What should I do if I feel suicidal?

Although suicidal thoughts are frightening and hard to cope with, they are also common. Mind estimates that one in five people will experience them during the course of a lifetime. Experts and people who have recovered from depression discuss how to cope in a crisis.

Andrew Baines-Vosper, 39, had experienced periods of anxiety and depression throughout his life. But two and a half years ago, his mental health problems reached a new peak.

"I became a completely different person," he says. "Even with what I knew about mental health and well-being, I still experienced the challenges.

"I'd overreact to small things - become irrationally irritable at home. I would find myself in my car sometimes crying at a song on the radio and not really know why - my emotions were so fragile. My social life disappeared as I withdrew, and my physical health suffered too."

In particular, he says, he was finding it increasingly difficult to think straight: "Negative emotions and irrational thoughts would almost consume me from the minute I woke up to the minute I went to bed, and it was just constant. My head felt like a tumble dryer with thoughts and feelings going round and round, and I couldn't stop long enough to "take things out", as it were. It feels absolutely exhausting.

"I cried a lot at that time. I went out on my own for drives and would often end up in tears, and the same on the way to work or on the way home. I'd lose time and I couldn't do even the smaller tasks, whether it was at home or work and I stopped taking care of myself. I would also be down, snappy, and irritable, and then I would feel guilty ... I started to wonder whether I'd feel like this forever."

At this point, Andy began to justify his feelings to himself. He felt that if he continued to feel that bad, he wouldn't be strong enough to cope with it if he was going to feel that way forever. He began thinking frequently about death, and felt he was in a very hopeless place.

Coping in the short term

In emergencies, a person might need the help of paramedics - but every situation is different.

Jo Mildenhall is an experienced paramedic and now specialises in paramedic mental health at the College of Paramedics.

The paramedic's role in a mental health crisis depends on the situation, she explains - for example, whether someone has harmed themself or is thinking about doing so, she explains.

"The first thing a paramedic would do, which is generic to any mental health call, is to try to build a rapport with that person, and to try to understand what's going on with them," Mildenhall says. "Obviously, if someone is in a life-threatening condition we will provide immediate medical care but we always try to work from a patient-centred focus so that the patient will always be at the centre of everything that we do. We want to work with them."

In an emergency, she says, the paramedic would try to build a rapport with the person in crisis to find out what's led up to this point, and how they are feeling now. Then, paramedics see what they can do to help - for example, accessing services such as the local mental health crisis team, or immediate care at an emergency department.

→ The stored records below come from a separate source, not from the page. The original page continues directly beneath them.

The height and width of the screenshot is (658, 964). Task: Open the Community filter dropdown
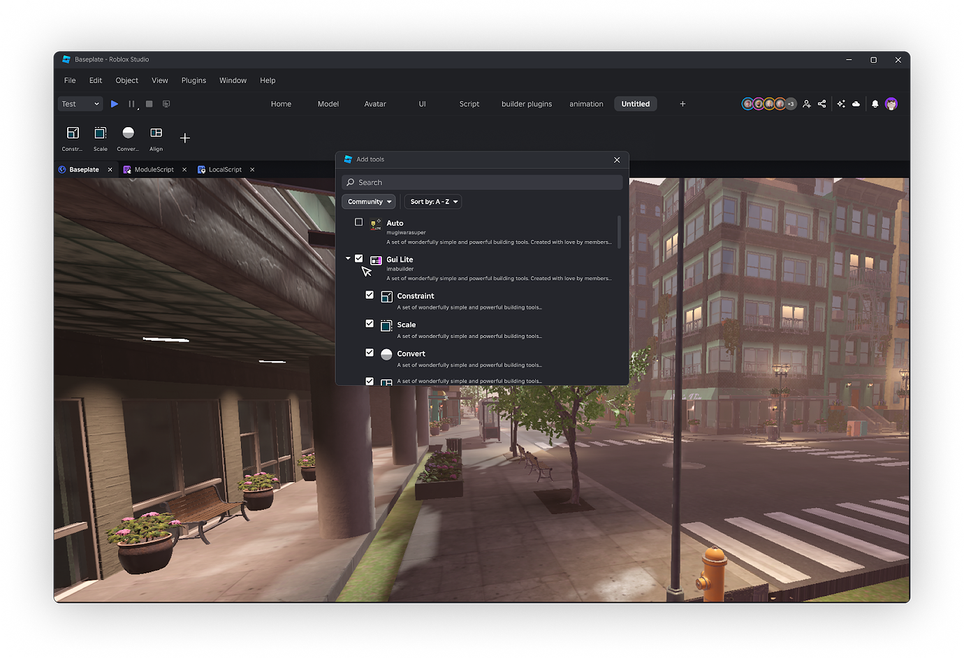click(x=369, y=201)
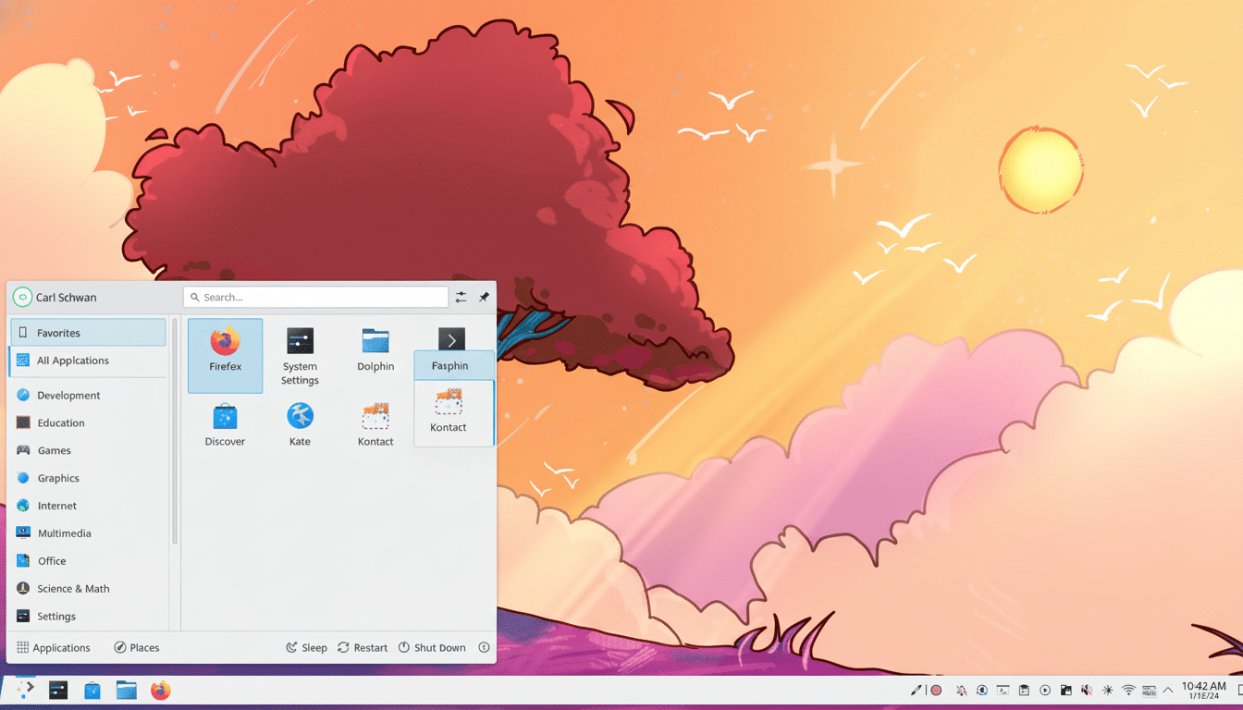Open the Discover software center
The width and height of the screenshot is (1243, 710).
[225, 423]
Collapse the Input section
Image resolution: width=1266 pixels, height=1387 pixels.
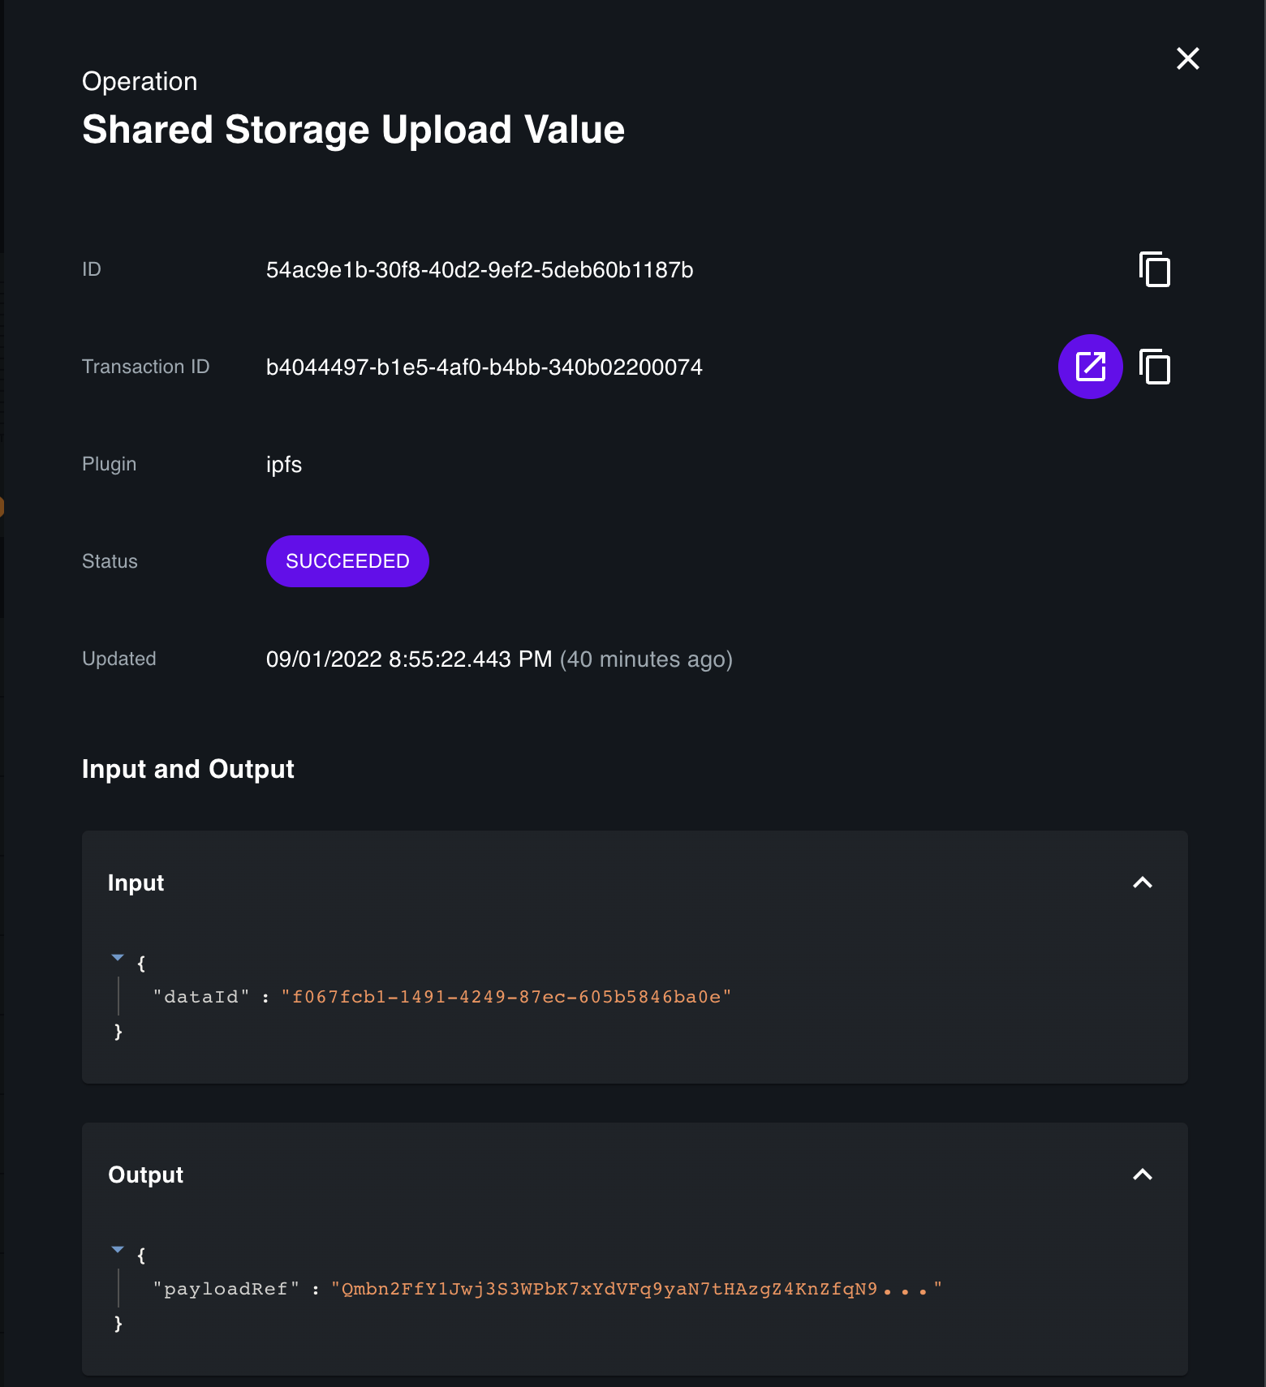[x=1143, y=882]
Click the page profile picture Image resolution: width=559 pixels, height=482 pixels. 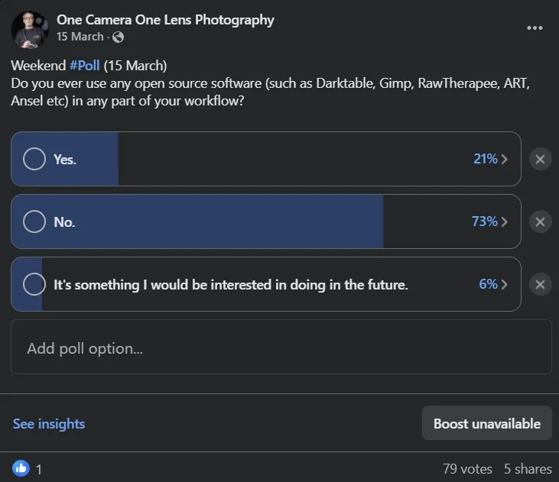click(31, 29)
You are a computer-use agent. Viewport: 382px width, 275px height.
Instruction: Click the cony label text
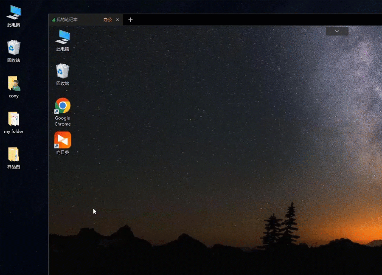pos(14,96)
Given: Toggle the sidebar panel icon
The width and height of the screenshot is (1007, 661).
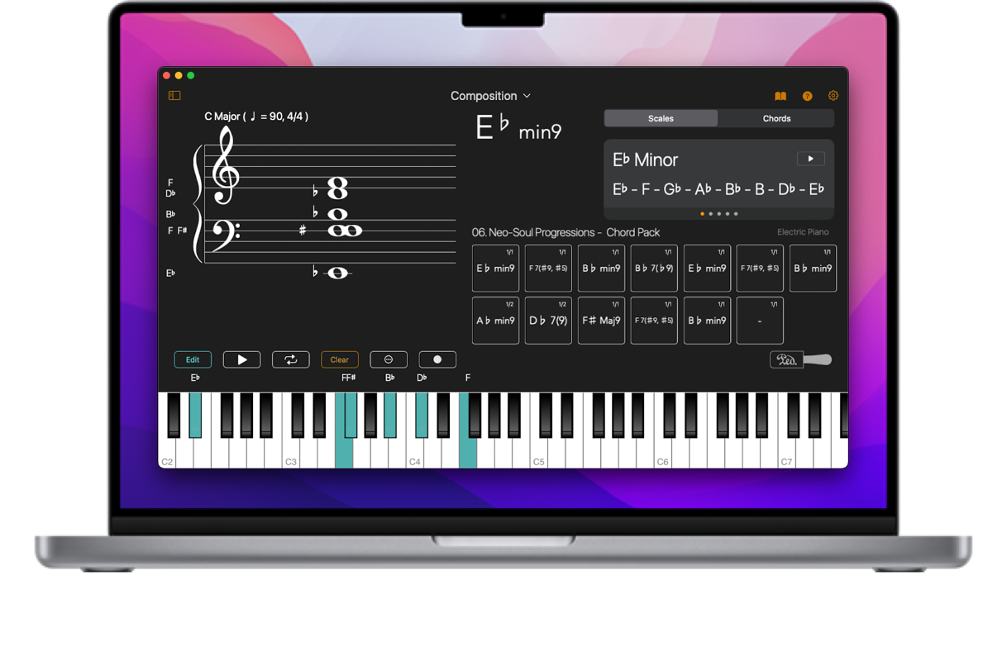Looking at the screenshot, I should 174,96.
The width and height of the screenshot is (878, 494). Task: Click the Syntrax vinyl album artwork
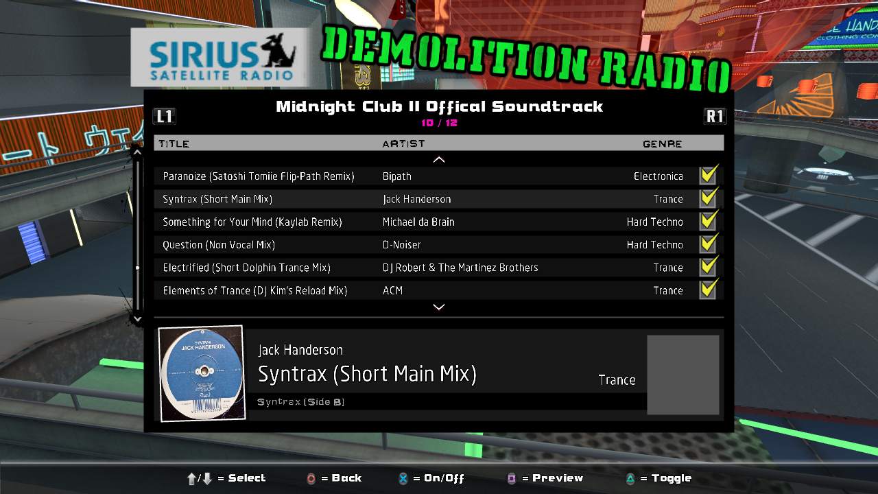click(202, 373)
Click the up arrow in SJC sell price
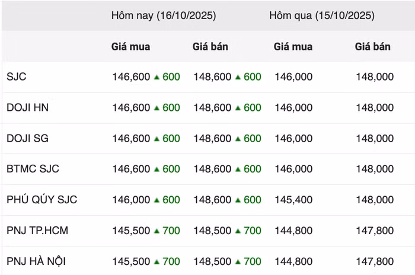The height and width of the screenshot is (275, 415). (x=238, y=77)
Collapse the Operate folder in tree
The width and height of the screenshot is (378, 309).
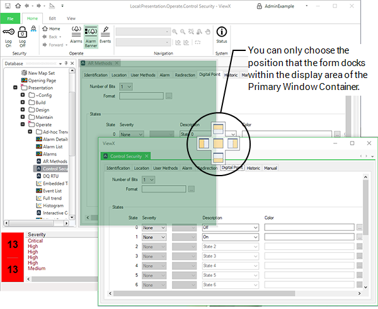click(x=23, y=125)
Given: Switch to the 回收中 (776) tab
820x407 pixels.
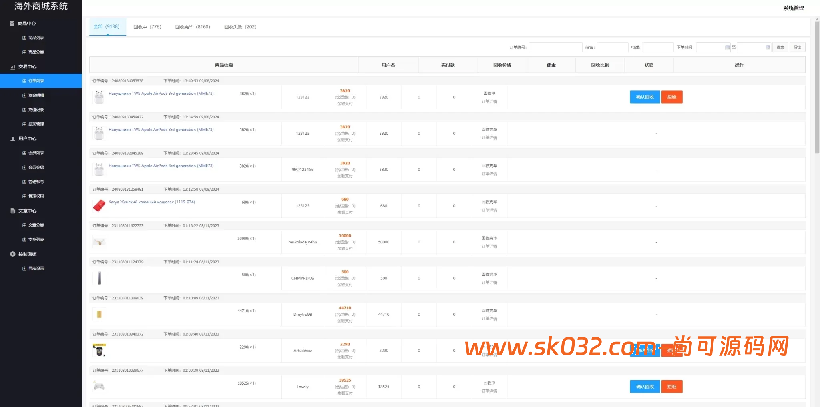Looking at the screenshot, I should [x=147, y=27].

Mental health first responders

In some areas, Mildenhall adds, ambulance teams have introduced mental health specialists to first responder teams, and added mental health nurses on emergency lines to triage mental health calls and provide the most appropriate care for mental health emergencies.

If the person who feels suicidal can keep themselves safe for a bit longer, she says, call handlers and paramedics would encourage them to reach out to friends, family, Samaritans, or a mental health crisis team if they're already in touch with the person. Another option is to ask the GP for emergency appointment, she adds: "I know it's hard to get through at the moment but it is still an option."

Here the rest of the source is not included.